The RBNZ considers the current levels of house prices to be unsustainable and a threat to financial stability. It consults on new residential mortgage restrictions, which will consist of two instruments: debt-to-income ratios restrictions and a floor on interest rates that banks must use to test whether a borrower can afford a mortgage.
It plans to use the interest rate floor as a transitional instrument if necessary, as the DTI limits will take longer to implement. Bascand said the interest rate floor could be implemented “relatively quickly, possibly within three to four months”.

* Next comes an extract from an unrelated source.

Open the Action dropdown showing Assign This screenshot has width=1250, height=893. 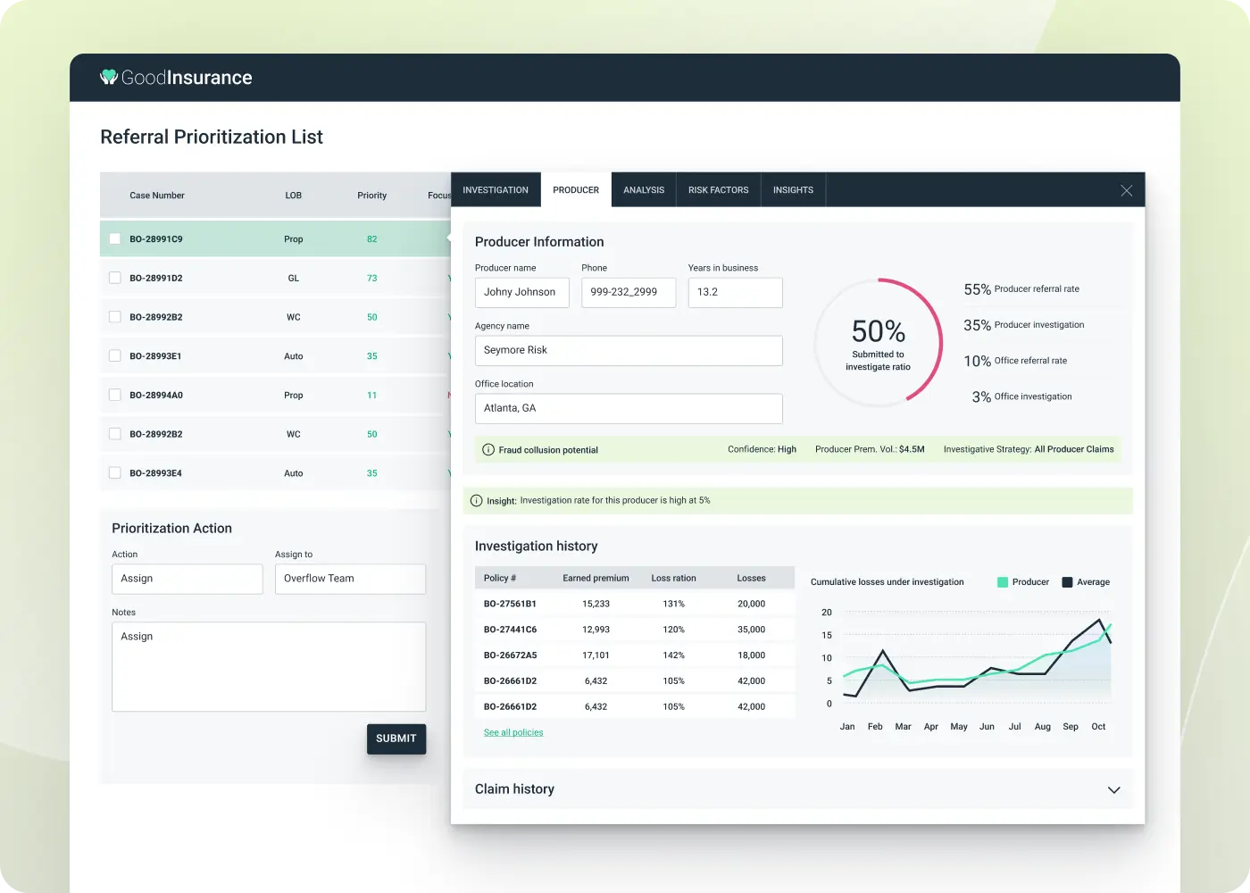point(187,579)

Even with headline inflation in New Zealand running close to 5 per cent, the RBNZ believes the public’s expectations of future inflation are well anchored and insists it has a low appetite for any policy that jeopardizes it.
Signals that the public has begun to expect higher inflation “will be a significant factor in our decision-making,” Bascand said. “If we thought [expectations] become anchored, it would be a concern. ”
Bascand acknowledged the risk that high inflation could affect public expectations. “We think there is a risk that wage and cost pressures could rise and make people think there will be more inflation,” he said. However, rising mortgage rates will counteract that concern as they begin to bite into the housing market.